- [Task prompt]
Copy out the records word for word, from the very first line down to the line that contains "The image size is (170, 106). [x=40, y=98]", including that line.

- [Data shown]
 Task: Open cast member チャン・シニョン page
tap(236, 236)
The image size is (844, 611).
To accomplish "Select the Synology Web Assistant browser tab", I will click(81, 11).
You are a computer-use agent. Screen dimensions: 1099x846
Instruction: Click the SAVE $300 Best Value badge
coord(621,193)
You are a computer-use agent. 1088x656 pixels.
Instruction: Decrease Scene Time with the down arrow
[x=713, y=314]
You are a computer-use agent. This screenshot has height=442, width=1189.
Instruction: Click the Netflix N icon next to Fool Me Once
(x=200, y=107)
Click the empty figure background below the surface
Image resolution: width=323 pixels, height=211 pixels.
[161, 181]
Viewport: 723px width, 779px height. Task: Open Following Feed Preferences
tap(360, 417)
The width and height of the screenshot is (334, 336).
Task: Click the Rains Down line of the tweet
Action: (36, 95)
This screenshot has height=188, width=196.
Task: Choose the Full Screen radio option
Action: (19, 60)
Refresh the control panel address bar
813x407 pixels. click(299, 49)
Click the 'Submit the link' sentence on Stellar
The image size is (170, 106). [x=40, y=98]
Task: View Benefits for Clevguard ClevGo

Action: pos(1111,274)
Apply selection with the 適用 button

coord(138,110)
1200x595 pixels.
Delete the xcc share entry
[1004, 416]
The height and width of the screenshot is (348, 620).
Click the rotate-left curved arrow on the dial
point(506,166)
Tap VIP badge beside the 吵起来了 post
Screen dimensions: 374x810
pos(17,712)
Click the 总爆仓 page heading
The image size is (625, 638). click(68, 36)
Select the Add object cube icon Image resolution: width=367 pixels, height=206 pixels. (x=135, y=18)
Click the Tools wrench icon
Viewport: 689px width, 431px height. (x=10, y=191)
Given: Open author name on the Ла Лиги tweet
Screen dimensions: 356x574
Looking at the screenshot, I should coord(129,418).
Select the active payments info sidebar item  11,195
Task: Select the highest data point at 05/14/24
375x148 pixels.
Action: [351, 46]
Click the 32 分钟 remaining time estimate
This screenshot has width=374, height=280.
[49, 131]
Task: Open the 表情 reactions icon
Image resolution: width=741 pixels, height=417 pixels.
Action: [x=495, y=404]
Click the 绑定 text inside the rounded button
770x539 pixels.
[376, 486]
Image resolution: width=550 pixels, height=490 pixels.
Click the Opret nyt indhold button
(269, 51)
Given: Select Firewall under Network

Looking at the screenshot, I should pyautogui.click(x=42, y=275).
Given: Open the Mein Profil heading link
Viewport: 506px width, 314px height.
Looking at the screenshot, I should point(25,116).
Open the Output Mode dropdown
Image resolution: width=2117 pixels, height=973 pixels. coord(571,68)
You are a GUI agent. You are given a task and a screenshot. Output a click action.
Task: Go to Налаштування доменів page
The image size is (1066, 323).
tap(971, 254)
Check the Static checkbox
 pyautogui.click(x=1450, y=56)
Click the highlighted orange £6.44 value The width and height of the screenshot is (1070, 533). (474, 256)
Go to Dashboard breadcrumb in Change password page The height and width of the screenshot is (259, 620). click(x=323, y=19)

- [Solution to this task]
 Task: Open cast member チャン・シニョン page
tap(236, 236)
The image size is (844, 611).
To accomplish "Select the Synology Web Assistant browser tab", I will click(81, 11).
You are a computer-use agent. Screen dimensions: 1099x846
Instruction: Click the SAVE $300 Best Value badge
coord(621,193)
You are a computer-use agent. 1088x656 pixels.
Instruction: Decrease Scene Time with the down arrow
[x=713, y=314]
You are a computer-use agent. This screenshot has height=442, width=1189.
Instruction: Click the Netflix N icon next to Fool Me Once
(x=200, y=107)
Click the empty figure background below the surface
Image resolution: width=323 pixels, height=211 pixels.
[161, 181]
Viewport: 723px width, 779px height. Task: Open Following Feed Preferences
tap(360, 417)
The width and height of the screenshot is (334, 336).
Task: Click the Rains Down line of the tweet
Action: (36, 95)
This screenshot has height=188, width=196.
Task: Choose the Full Screen radio option
Action: (19, 60)
Refresh the control panel address bar
813x407 pixels. click(299, 49)
Click the 'Submit the link' sentence on Stellar
The image size is (170, 106). [x=40, y=98]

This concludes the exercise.